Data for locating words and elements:
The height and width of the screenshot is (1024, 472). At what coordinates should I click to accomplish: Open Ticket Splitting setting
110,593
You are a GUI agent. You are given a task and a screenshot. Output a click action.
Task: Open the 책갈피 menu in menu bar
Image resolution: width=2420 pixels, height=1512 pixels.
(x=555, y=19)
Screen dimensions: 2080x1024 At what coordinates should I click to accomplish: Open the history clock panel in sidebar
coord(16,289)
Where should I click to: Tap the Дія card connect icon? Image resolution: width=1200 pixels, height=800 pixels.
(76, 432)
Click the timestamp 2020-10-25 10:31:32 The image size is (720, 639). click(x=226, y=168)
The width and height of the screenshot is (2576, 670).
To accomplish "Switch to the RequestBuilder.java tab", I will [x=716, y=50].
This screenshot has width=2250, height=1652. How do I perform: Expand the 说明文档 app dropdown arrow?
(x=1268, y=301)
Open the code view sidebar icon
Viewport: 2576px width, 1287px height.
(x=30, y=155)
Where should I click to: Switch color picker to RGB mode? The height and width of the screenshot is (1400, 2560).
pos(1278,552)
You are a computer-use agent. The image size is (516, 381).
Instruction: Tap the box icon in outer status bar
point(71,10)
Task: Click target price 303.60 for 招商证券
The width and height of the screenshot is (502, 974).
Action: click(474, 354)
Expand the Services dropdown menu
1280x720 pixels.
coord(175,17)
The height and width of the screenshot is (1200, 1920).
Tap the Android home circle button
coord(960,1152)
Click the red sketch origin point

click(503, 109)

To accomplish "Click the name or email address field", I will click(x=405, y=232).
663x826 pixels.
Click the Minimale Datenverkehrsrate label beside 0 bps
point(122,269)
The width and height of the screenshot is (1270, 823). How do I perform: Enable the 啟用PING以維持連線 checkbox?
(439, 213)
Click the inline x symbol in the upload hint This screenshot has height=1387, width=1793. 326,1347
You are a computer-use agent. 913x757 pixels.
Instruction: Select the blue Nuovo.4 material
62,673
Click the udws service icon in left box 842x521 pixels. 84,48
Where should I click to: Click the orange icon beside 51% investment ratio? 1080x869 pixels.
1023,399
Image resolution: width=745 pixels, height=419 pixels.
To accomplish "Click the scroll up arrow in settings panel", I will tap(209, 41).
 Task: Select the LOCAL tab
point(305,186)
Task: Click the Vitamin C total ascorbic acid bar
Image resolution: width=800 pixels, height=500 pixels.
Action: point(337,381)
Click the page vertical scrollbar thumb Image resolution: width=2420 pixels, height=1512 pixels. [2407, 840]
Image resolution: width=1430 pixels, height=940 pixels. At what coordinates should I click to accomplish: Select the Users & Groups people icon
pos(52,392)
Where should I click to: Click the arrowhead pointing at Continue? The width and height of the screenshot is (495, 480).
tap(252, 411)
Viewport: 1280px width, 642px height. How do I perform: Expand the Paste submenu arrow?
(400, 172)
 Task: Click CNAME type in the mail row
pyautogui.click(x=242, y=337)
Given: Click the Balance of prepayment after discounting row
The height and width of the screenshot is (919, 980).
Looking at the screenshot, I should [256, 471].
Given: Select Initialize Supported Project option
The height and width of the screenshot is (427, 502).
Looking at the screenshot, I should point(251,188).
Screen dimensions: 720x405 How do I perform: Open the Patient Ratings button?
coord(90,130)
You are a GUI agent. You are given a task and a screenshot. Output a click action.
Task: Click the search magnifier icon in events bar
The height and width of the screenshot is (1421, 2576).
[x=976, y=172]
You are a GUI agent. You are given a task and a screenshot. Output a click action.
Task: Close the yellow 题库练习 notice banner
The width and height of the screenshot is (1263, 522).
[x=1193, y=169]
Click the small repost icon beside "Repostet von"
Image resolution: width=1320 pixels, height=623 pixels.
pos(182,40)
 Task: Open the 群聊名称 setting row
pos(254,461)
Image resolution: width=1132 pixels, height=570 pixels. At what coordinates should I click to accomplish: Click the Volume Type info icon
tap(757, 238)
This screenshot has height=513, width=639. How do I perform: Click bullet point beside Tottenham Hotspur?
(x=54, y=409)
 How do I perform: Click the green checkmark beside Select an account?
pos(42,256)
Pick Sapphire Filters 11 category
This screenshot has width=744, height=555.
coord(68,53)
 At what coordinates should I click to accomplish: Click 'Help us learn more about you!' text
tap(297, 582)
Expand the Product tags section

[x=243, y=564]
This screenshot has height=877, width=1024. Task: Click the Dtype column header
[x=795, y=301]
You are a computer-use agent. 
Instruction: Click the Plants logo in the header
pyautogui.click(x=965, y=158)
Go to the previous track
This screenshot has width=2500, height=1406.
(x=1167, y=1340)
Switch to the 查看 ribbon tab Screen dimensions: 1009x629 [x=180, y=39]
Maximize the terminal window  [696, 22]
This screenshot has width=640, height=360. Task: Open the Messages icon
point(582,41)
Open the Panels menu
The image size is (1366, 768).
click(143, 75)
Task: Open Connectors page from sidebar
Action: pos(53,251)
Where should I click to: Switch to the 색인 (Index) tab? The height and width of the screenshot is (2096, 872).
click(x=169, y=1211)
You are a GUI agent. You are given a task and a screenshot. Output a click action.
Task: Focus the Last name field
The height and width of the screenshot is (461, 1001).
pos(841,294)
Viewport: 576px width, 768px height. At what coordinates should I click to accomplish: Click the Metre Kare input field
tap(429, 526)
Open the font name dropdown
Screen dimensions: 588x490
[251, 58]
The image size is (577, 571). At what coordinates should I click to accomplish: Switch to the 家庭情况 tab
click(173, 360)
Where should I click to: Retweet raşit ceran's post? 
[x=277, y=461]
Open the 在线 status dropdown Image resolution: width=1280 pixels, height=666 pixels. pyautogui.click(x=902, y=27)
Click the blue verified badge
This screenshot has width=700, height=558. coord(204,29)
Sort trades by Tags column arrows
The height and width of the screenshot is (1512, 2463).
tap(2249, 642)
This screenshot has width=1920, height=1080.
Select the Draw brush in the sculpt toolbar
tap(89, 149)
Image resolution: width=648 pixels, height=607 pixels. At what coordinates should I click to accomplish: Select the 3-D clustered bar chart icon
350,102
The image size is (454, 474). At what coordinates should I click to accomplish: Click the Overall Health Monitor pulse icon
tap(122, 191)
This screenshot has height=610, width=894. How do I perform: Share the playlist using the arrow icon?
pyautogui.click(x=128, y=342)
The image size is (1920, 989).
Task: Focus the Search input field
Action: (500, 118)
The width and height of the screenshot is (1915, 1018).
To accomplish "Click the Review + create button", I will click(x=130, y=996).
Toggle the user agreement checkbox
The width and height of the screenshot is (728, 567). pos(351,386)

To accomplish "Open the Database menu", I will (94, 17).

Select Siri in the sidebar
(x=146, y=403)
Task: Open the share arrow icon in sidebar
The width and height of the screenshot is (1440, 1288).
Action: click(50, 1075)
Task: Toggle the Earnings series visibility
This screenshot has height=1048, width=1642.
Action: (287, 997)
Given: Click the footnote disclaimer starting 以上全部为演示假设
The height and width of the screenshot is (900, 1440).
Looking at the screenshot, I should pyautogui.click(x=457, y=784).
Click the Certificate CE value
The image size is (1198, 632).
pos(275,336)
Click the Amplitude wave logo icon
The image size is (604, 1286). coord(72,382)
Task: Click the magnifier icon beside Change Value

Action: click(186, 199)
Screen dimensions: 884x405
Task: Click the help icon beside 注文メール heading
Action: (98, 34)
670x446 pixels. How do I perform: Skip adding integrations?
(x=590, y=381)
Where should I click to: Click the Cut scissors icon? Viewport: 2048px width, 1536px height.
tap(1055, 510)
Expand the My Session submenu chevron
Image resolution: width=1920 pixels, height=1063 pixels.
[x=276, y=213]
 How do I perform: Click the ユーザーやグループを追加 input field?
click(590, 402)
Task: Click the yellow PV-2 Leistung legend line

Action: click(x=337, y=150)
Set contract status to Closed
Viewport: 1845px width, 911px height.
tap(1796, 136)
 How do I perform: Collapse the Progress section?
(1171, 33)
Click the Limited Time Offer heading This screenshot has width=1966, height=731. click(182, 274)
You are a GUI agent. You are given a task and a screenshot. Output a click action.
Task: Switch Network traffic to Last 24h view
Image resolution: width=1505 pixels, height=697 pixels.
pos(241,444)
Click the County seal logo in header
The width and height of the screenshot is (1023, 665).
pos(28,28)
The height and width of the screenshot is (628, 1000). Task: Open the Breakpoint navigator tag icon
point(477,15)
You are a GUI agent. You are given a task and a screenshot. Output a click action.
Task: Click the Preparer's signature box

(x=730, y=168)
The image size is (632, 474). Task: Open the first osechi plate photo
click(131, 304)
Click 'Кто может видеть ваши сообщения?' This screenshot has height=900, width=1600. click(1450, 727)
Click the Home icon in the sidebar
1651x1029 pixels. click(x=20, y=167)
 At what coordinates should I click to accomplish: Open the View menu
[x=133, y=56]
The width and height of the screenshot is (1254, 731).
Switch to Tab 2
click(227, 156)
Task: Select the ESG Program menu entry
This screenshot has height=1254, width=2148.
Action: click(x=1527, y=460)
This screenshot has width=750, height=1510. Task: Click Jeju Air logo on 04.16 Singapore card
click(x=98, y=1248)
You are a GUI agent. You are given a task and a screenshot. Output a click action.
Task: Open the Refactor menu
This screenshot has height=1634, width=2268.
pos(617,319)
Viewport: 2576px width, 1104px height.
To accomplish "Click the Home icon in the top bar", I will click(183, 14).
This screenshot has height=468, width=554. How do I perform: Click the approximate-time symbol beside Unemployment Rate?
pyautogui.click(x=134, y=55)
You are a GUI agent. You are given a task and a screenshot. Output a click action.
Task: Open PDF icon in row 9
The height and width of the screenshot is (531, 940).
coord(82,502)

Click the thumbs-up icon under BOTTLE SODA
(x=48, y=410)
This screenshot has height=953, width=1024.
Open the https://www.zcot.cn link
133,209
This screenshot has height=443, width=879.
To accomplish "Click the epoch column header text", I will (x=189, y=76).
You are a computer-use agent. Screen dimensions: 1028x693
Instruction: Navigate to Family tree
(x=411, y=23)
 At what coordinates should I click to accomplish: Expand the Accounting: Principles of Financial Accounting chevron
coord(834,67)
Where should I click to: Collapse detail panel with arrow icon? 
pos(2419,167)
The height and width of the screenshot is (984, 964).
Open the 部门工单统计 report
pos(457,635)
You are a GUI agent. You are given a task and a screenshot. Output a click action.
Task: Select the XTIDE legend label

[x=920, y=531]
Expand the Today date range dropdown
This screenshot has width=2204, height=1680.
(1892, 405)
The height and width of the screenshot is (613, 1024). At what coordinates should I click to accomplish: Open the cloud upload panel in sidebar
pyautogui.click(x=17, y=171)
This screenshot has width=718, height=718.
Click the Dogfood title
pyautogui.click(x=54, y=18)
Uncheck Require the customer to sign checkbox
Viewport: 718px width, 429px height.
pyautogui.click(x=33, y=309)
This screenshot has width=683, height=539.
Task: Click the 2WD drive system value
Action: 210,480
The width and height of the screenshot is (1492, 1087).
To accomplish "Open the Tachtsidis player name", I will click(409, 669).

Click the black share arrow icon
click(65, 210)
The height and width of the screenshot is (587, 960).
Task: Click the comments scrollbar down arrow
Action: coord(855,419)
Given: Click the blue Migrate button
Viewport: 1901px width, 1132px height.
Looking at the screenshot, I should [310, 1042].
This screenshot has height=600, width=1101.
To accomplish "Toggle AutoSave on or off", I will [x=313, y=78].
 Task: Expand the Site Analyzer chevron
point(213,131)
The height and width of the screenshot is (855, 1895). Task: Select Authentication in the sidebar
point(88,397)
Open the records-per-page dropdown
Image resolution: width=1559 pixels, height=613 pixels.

Task objective: Reproduce the data verbatim from the line with "The height and width of the screenshot is (1200, 1920)." up to and including the line with "point(122,269)".

Exercise solution:
The height and width of the screenshot is (1200, 1920).
Tap the Android home circle button
coord(960,1152)
Click the red sketch origin point

click(503, 109)

To accomplish "Click the name or email address field", I will click(x=405, y=232).
663x826 pixels.
Click the Minimale Datenverkehrsrate label beside 0 bps
point(122,269)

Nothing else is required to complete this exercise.